• What you are asked to do:
Edit the material starting with the line with "Given: Select the" and going on through the line with "point(246,222)". Give those lines again with "dropdown" replaced by "menu", all else unchanged and the pictures left out.

#### Data supplied ####

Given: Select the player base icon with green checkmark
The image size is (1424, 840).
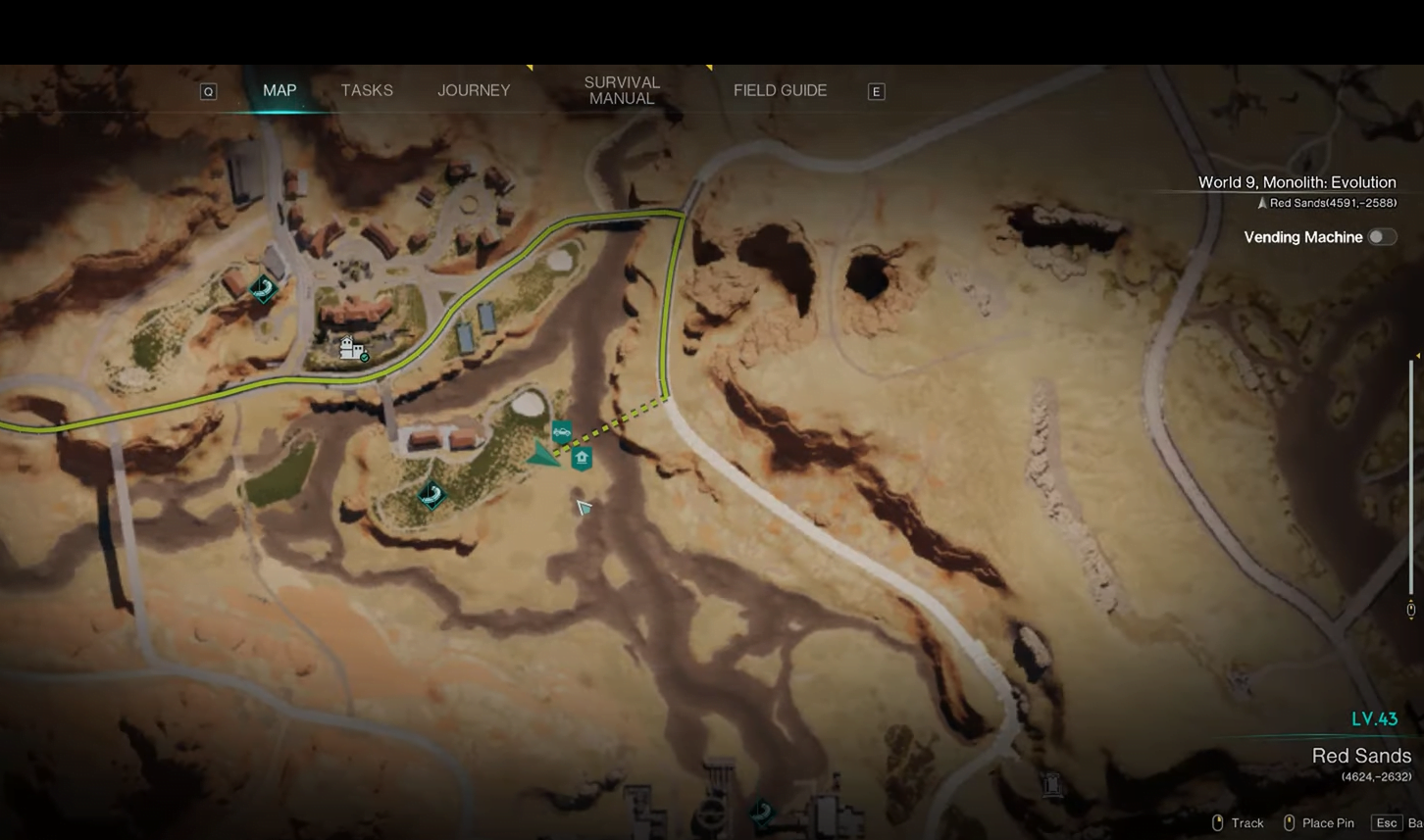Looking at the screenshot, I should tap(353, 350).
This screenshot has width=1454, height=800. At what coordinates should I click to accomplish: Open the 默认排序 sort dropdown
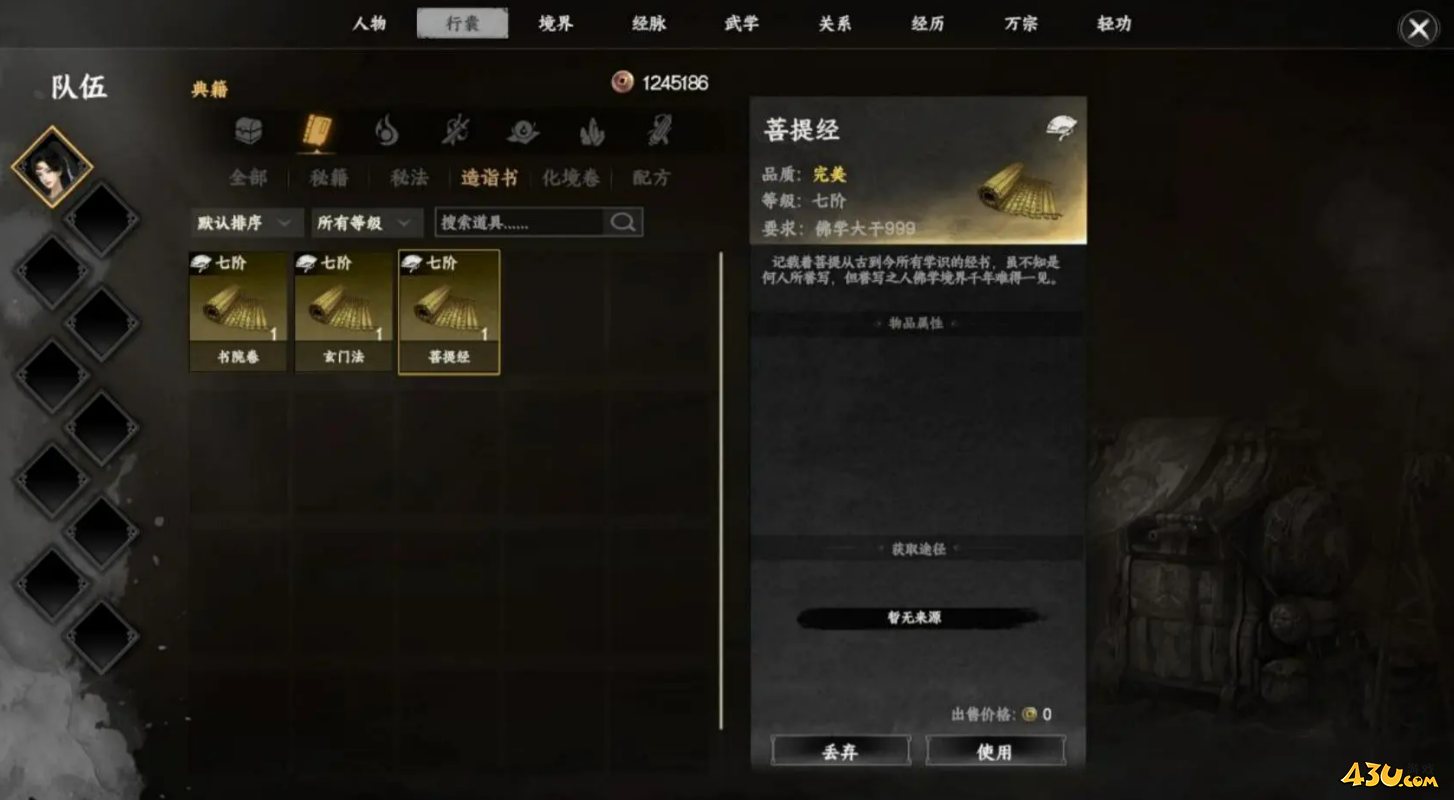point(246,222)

####
#### Data supplied ####

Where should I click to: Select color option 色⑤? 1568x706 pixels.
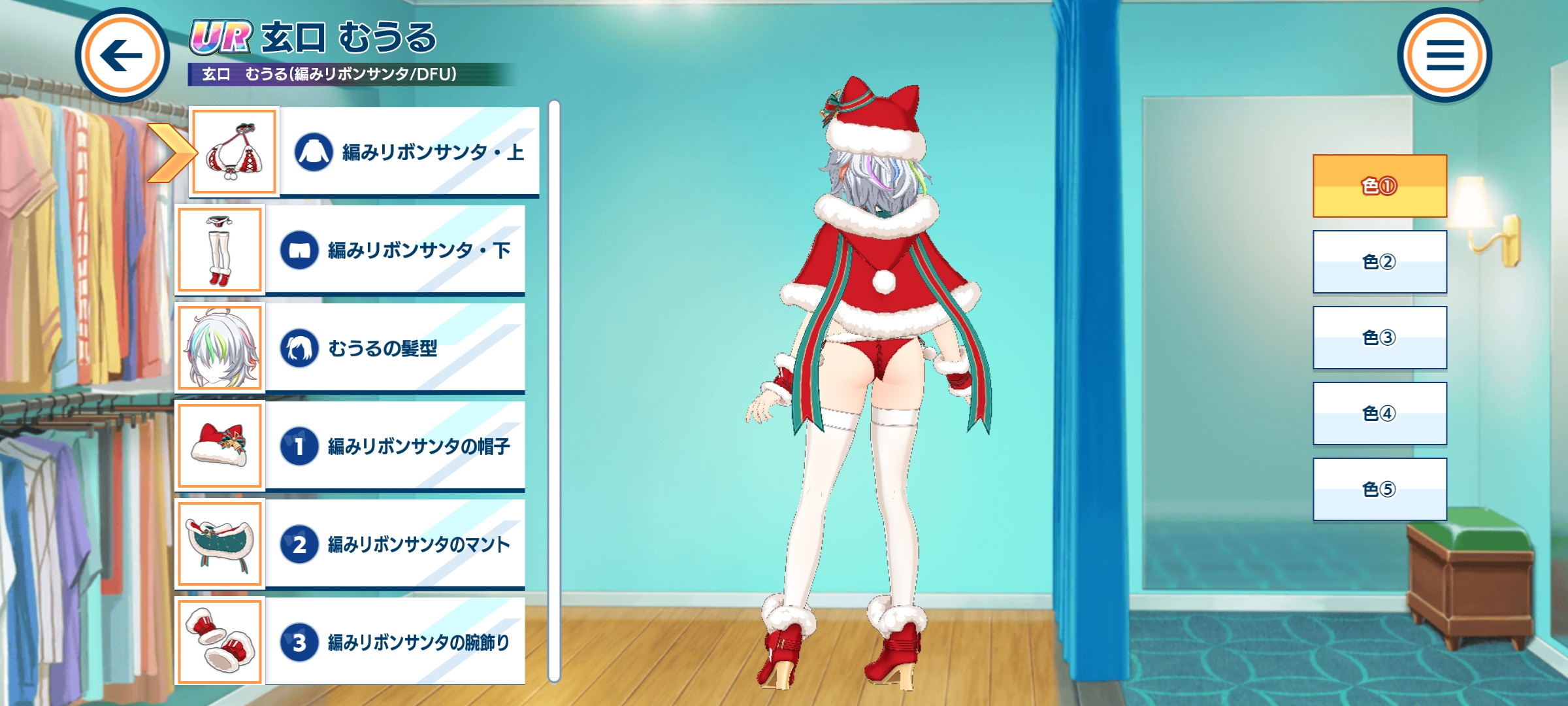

####

• Result of this task:
Given: Select the player base icon with green checkmark
The image size is (1424, 840).
Looking at the screenshot, I should tap(353, 350).
This screenshot has width=1454, height=800. At what coordinates should I click to accomplish: Open the 默认排序 sort menu
point(246,222)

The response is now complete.